COPYRIGHT and LICENSE
    Copyright (C) 1998, 2009 by Abigail
    Permission is hereby granted, free of charge, to any person obtaining a
    copy of this software and associated documentation files (the
    "Software"), to deal in the Software without restriction, including
    without limitation the rights to use, copy, modify, merge, publish,
    distribute, sublicense, and/or sell copies of the Software, and to
    permit persons to whom the Software is furnished to do so, subject to
    the following conditions:
    The above copyright notice and this permission notice shall be included
    in all copies or substantial portions of the Software.

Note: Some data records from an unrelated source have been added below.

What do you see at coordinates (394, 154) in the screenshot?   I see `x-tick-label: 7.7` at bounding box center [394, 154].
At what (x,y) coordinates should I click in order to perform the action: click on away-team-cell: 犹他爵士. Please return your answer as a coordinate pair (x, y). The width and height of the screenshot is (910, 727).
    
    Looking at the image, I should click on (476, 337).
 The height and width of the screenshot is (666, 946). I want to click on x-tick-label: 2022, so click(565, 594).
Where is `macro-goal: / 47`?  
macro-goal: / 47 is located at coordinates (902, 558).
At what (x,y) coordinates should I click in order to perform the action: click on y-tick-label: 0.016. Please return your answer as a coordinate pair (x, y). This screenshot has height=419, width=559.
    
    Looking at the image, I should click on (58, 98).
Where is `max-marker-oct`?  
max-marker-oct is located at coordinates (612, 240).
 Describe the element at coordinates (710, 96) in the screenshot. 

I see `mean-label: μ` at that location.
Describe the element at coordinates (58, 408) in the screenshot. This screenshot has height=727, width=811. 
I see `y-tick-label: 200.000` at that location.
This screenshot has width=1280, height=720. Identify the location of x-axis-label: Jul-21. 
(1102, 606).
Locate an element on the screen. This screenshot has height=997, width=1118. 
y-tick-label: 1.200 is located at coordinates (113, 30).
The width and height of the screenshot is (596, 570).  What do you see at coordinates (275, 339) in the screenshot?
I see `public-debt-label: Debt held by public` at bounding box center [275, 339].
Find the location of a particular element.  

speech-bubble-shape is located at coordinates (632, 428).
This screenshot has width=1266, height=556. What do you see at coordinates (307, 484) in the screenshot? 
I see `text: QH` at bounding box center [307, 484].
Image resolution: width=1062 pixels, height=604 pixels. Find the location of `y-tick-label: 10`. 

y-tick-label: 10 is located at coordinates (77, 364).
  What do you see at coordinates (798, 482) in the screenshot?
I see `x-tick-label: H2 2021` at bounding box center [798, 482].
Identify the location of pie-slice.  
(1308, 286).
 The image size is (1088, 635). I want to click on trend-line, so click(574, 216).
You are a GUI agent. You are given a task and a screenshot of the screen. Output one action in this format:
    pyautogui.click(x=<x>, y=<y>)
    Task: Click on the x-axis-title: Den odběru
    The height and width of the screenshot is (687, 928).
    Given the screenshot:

    THE SOFTWARE IS PROVIDED "AS IS", WITHOUT WARRANTY OF ANY KIND, EXPRESS
    OR IMPLIED, INCLUDING BUT NOT LIMITED TO THE WARRANTIES OF
    MERCHANTABILITY, FITNESS FOR A PARTICULAR PURPOSE AND NONINFRINGEMENT.
    IN NO EVENT SHALL THE AUTHORS OR COPYRIGHT HOLDERS BE LIABLE FOR ANY
    CLAIM, DAMAGES OR OTHER LIABILITY, WHETHER IN AN ACTION OF CONTRACT,
    TORT OR OTHERWISE, ARISING FROM, OUT OF OR IN CONNECTION WITH THE
    SOFTWARE OR THE USE OR OTHER DEALINGS IN THE SOFTWARE.